Every line from the one containing "Learn More (227, 1473)" through the end of the data is to be copied exactly, and nothing outside that range.

(Stored data)
......
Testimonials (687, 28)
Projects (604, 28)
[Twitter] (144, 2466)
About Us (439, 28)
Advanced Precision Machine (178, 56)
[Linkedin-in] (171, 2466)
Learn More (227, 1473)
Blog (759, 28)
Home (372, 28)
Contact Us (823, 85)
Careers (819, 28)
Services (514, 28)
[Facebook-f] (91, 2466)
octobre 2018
......
◆ Result for this task
Learn More (227, 1473)
Blog (759, 28)
Home (372, 28)
Contact Us (823, 85)
Careers (819, 28)
Services (514, 28)
[Facebook-f] (91, 2466)
octobre 2018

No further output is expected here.